Удивительный пастырь был Мавсима. Несуровый, в праведный гнев не впадающий, на любую вину говорящий: «Ничего, Господь милостив, помоли от сердца – простит». В обычное время много шутил и сам на чужие шутки охотно хохотал. Был и лукав, и себе на уме, и на деньги скупенек, но в час, когда становилось не до шуток, будто чья-то рука отдергивала занавесь с намалеванной добродушной личиной, и проступал другой облик, истинный. Такого Мавсиму князь и чтил, и боялся. Протопоп же про себя объяснял: «У меня своего ума нету, я человек глупый, сосуд хрупкий. Но на донышке того сосуда плещется малая толика влаги, какую Господь налил. Когда нужда, я уста грешные запечатываю, умишку убогому даю укорот и прислушиваюсь к тому плеску. Он не обманет».
Слушая рассказ – сначала Ингваря, потом Добрыни, – поп и в самом деле губы плотно сжал, словно запечатал, а затем и прикрыл глаза.
Князь говорил жалостно, смятенно, со слезами. Боярин – рассудительно, веско. Изречет немногое – спросит: «Так иль нет?» Мавсима кивает: так. Ингварь, слушая старого советчика, и сам понимал, что прав Добрыня, во всем прав. Выкуп неслыханный. Бориславу никто ничем не обязан. Ради изгоя разорять княжество – преступно. И не сам ли Мавсима учил, что первый долг государя – перед подданными, а не перед родней? Прочие доводы Путятича были не менее убедительны, и священник всякий раз молчаливо соглашался.
Наконец боярин закончил.
– Что князю посоветуешь, отче? – спросил он успокоенно, не сомневаясь в ответе.

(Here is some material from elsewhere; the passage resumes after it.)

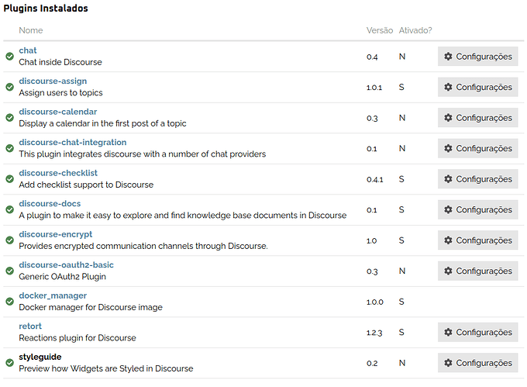
Task: Click the gear icon in the retort Configurações button
Action: [448, 332]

Мавсима пожевал мясистую губу, наклонил голову – будто действительно прислушивался к какому-то внутреннему звуку.
– А спросит Ингваря, призвав к себе, Господь: «Где есть Авель, брат твой?» Что он ответит? – молвил протопоп после долгого молчания. Глаза открылись, и показались они князю не голубыми, а черными. – Сказано Павлом-апостолом в Первом послании к Тимофею-листрянину: «Уповай не на богатство неверное, но на Бога Живаго». И покровитель мой небесный, Мавсима Сирин, не о пище телесной заботился. Держал он в убогой своей хижине два сосуда: один с хлебом, другой с маслом. Всяк путник брал и ел, а сосуды те не оскудевали, их Господь наполнял. На то и нам уповать надо.

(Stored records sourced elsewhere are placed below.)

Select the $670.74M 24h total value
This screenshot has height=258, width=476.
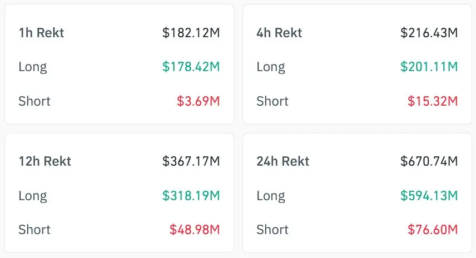(429, 162)
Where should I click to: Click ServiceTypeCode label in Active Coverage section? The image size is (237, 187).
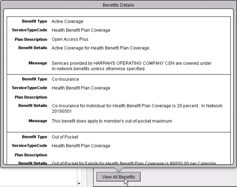tap(29, 30)
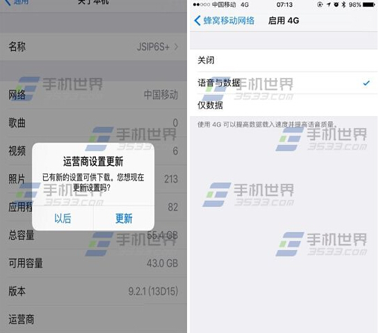
Task: Tap the 网络 中国移动 row
Action: coord(93,95)
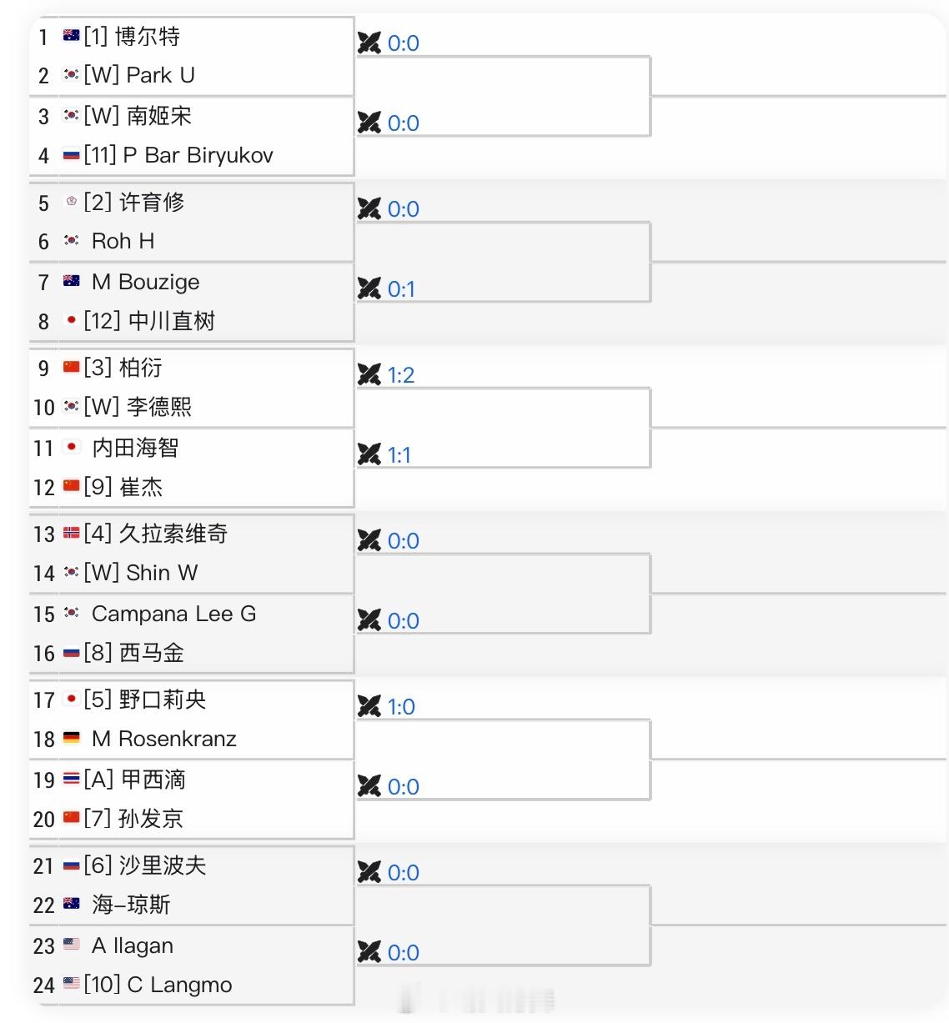Image resolution: width=949 pixels, height=1023 pixels.
Task: Click swords icon beside 1:1 score
Action: coord(369,454)
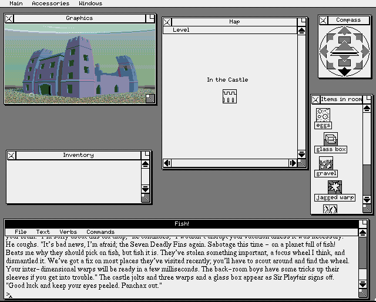The width and height of the screenshot is (376, 302).
Task: Open the Text menu in Fish! window
Action: 43,232
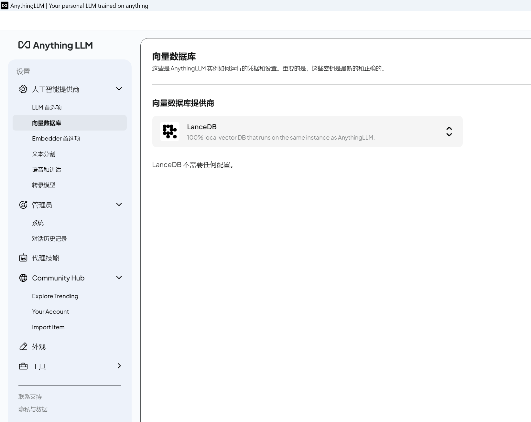Expand the 工具 section arrow

119,366
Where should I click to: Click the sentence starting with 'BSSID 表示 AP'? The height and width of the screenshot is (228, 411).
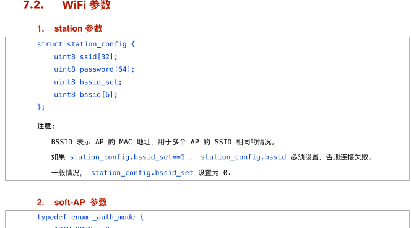click(x=163, y=142)
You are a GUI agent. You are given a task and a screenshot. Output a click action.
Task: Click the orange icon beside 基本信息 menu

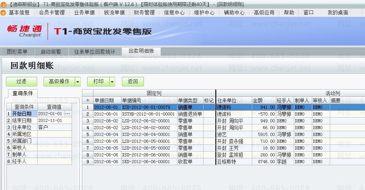[x=3, y=12]
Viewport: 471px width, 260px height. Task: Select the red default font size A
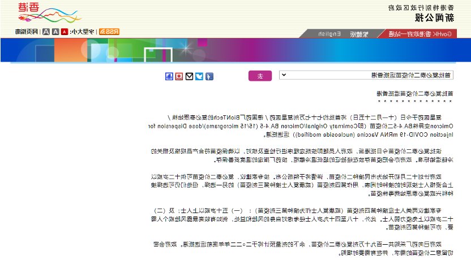[65, 32]
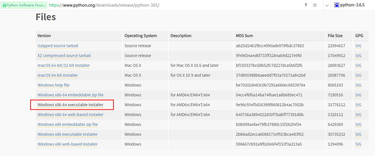Open SIG link for Gzipped source tarball
The height and width of the screenshot is (156, 375).
(358, 46)
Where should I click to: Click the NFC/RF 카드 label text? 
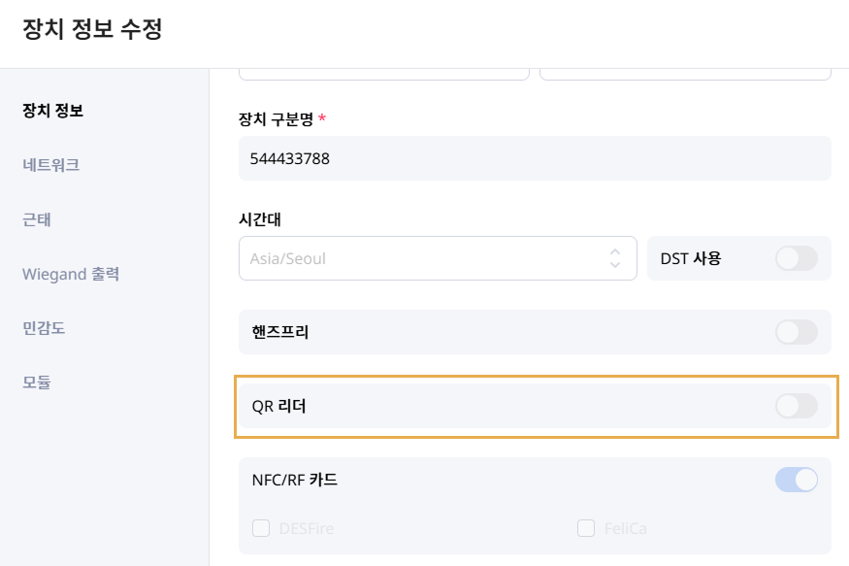pos(295,479)
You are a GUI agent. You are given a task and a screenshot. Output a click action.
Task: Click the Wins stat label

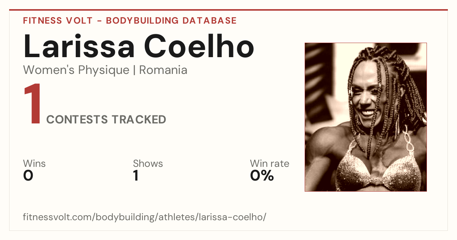tap(34, 163)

Добрыня только всплеснул руками да плюнул. Стал сызнова приводить доводы, еще красноречивей прежнего, но Ингварь больше не слушал.

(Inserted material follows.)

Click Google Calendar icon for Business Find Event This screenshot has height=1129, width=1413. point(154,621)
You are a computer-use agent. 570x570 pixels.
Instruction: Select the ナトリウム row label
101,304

– Спасибо тебе, отче, – сказал он, поднимаясь. – Пойдем, Путятич. Думать надо, где столько серебра возьмем.
* * *
– На Бога велел уповать, сосуды неоскудевающие помянул, – зло сказал боярин, когда вышли со двора. – А помочь церковной казной не предложил. Есть ведь у мордатого серебришко, он давно на каменный собор копит.
Князь шел молча, лишь шевелил губами и морщил свой пятнистый лоб.
Он считал.
Больше всего Ингварь любил два занятия: читательное и цифирное, причем второе даже сильнее, потому что книг на свете мало, сызнова перечитываешь одни и те же, арифметика же с тобою по все дни – помогает не заблудиться в беспорядочном половодье жизни и никогда не обманывает. Трижды три всегда будет девять, а девятью девять – восемьдесят один, хоть бы даже разверзлась бездна и луна упала на землю. Подсчеты князь вел легко и быстро, с удовольствием, а числа запоминал прочно. В мире, где всё сочтено, и жить не так страшно.
Добрыня еще ворчал на пустословное поповское милосердие, а князь уже заканчивал подводить мысленные итоги.
– Сделаем так, – сказал он и начал загибать пальцы. Первым – большой, со вздохом. – Главный расход у нас – дружина. Ныне мы, как при батюшке, держим шестьдесят конных, на каждого в год по восемь гривен отдай. Это четыреста восемьдесят. Так? В крепости Локоть сидят восемьдесят пеших, брод стерегут. На них, со всем припасом, две сотни уходит. Всего получается шестьсот восемьдесят. Так?
– Ну так, – настороженно смотрел на него боярин.
– Боле двух третей расхода на конную дружину уходит, а проку от нее мало. Сидят без дела, от скуки бражничают. Что одного овса на прокорм лошадям тратится.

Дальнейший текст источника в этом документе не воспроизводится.